1 Subacromial Decompression and Acromioplasty
Abstract
Subacromial decompression and acromioplasty are used to treat shoulder impingement symptoms refractory to nonoperative management. This chapter will review the preoperative considerations for determining whether a patient is a candidate for a subacromial decompression and the procedural steps for performing a subacromial decompression and acromioplasty in the beach-chair position. It will conclude with ways to avoid and manage complications.
1.1 Goals of Procedure
Subacromial impingement is one of the most common causes of anterior shoulder pain and occurs when the undersurface of the anterior acromion compresses the subacromial bursa, supraspinatus insertion, and biceps tendon during elevation of the arm. This was long considered the primary cause of rotator cuff tearing, 1 but is now thought to be a consequence of rotator cuff dysfunction resulting in loss of effective humeral head depression. Decompression of the acromion’s undersurface increases the size of the subacromial space, allowing for unfettered movement of the rotator cuff and bursa as well as diminished pain. An arthroscopic approach to acromioplasty has many advantages over open approaches and is now the most popular method of decompression.
1.2 Advantages
Historically, subacromial decompression and acromioplasty were done through an open approach. An oblique incision was made from the anterolateral corner of the acromion to just lateral to the coracoid, to expose the coracoacromial (CA) ligament and the undersurface of the anterior acromion. 2 This approach required detachment and reattachment of the deltoid, and longer postoperative rehabilitation, and could result in chronic deltoid dehiscence. Arthroscopic treatment is a minimally invasive technique that, when compared to open acromioplasty, allows for earlier return to work, reduced complications, and superior long-term functional results. 3 , 4 Arthroscopy also allows for visualization of the glenohumeral joint as well as the subacromial space, providing a more comprehensive assessment of the shoulder. Rotator cuff and biceps pathology can be concurrently treated through the same portals used for decompression
1.3 Indications
Subacromial decompression is indicated for patients with symptoms of shoulder impingement that are refractory to nonsurgical treatment. This procedure is often done in conjunction with rotator cuff repair and biceps tenodesis. The diagnosis of shoulder impingement is made based on history and physical examination. Patients typically report pain on the anterior aspect of the shoulder often radiating to the biceps and/or the deltoid insertion. Symptoms are typically exacerbated by elevation of the arm above shoulder level and with internal rotation. Several tests for impingement have been described and found to be sensitive, but not specific. 5 In addition to impingement tests, a comprehensive physical examination should include rotator cuff strength testing, as well as palpation and provocative testing of the biceps.

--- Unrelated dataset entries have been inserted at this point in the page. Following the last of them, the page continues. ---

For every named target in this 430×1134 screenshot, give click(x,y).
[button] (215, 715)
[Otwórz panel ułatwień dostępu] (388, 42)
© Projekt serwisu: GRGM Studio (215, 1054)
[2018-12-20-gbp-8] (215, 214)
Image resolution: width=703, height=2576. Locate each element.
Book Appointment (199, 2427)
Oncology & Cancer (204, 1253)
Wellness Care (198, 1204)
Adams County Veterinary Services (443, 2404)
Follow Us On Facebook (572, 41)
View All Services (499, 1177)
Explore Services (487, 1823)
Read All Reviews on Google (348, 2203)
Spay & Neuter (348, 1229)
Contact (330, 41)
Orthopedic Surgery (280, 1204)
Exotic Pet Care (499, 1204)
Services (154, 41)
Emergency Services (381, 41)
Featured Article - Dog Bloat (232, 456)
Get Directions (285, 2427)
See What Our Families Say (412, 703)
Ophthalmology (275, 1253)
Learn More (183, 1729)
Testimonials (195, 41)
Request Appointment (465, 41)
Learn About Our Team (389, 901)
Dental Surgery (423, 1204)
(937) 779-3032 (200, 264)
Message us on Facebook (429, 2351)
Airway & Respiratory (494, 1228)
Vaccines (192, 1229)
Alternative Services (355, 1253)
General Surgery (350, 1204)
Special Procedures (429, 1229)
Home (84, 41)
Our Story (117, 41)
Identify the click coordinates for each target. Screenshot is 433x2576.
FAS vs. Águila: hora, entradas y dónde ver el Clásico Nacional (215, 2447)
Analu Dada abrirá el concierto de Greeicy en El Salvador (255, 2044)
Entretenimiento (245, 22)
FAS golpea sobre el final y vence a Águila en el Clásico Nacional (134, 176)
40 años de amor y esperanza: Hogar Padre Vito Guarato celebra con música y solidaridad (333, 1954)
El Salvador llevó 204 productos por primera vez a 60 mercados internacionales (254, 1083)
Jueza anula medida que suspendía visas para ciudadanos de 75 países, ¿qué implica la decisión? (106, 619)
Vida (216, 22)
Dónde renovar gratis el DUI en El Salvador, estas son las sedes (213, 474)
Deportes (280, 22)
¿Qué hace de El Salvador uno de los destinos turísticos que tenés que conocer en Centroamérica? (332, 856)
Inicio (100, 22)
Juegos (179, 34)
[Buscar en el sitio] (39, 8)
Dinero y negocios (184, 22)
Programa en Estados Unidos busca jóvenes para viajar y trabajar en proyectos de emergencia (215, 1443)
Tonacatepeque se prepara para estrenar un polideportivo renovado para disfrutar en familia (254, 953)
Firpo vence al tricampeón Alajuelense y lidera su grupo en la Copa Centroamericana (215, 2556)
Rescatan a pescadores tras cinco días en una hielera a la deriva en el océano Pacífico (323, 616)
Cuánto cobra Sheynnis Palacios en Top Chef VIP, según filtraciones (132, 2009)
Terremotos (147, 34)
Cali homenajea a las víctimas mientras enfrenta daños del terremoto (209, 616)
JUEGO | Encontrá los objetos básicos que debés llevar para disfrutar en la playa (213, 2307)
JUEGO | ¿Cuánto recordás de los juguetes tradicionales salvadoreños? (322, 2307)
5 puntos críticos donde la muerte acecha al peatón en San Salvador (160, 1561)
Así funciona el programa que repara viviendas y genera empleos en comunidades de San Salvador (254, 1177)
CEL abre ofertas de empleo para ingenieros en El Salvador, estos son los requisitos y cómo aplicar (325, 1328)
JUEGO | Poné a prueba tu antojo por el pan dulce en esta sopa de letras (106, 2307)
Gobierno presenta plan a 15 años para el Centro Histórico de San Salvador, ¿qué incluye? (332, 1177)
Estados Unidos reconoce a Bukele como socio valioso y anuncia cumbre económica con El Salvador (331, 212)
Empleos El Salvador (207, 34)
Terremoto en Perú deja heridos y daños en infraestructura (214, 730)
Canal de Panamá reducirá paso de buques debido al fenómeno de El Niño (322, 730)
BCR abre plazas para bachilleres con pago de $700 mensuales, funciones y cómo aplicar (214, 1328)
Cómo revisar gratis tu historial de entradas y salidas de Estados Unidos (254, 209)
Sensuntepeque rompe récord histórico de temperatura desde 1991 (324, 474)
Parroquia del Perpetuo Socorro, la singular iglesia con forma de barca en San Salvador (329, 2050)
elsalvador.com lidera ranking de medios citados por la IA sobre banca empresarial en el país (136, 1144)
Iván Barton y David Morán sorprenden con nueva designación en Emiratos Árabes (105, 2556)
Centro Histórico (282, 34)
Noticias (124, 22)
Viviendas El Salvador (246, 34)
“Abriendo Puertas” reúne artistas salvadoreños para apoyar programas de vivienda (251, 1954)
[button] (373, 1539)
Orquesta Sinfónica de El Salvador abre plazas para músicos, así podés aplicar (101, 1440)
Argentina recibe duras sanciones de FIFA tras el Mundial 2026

Radiographs should include a true anteroposterior view of the shoulder (Grashey view), axillary view, and a scapular outlet view. The scapular outlet view allows for assessment of acromial morphology and pathology. Bigliani et al classified the acromion morphologically: type I being flat, type II curved, and type III hooked. 6 Type III morphology has the strongest association with full-thickness rotator cuff tears.
The critical shoulder angle as described by Moor et al is another exciting radiographic assessment of the shoulder. 7 This angle is subtended by a line drawn along the vertical inclination of the glenoid and a tangent to the most lateral extent of the acromion. Larger angles are associated with rotator cuff pathology, whereas smaller angles may correlate with the development of osteoarthritis. Further investigation of this measurement is needed before it can alter the method of routine acromioplasty, however. MRI is useful for defining the severity of other shoulder pathology including the extent of rotator cuff tearing.
The initial treatment of shoulder impingement is nonoperative. Patients can be offered a subacromial cortisone injection and physical therapy, both of which have been shown to be successful in the management of shoulder impingement. When nonsurgical management has failed, a subacromial decompression can be considered. In the absence of full-thickness rotator cuff tearing, physical therapy lasting 6 to 12 weeks and one or two injections are reasonable trials of nonoperative management.
1.4 Contraindications
The main contraindication to a complete subacromial decompression is an unrepairable anterosuperior rotator cuff tear. In the absence of the anterosuperior rotator cuff, the CA arch prevents superior escape of the humeral head. Loss of the arch, typically from resection of the CA ligament, results in complete loss of elevation because the humerus has no stable foundation to act as a fulcrum during elevation (superior escape). In the setting of such a tear, a limited decompression can be done with preservation of the CA ligament and superior escape avoided.
Os acromiale is typically an asymptomatic, incidental finding, but has been implicated in shoulder impingement. This is thought to be due to separate bony components of the acromion moving in opposition and causing compression of the anterior shoulder tendons during elevation. 8 If the os acromiale is stable (i.e., the components move as one unit), subacromial decompression can be utilized, but care should be taken to avoid excessive bony resection leading to a painful mobile os. An unstable os acromiale are those that are tender to palpation and have significant mobility between components. Prior to decompression of an unstable os acromiale, fusion with internal fixation is recommended to avoid persistent pain at the fibrous connection.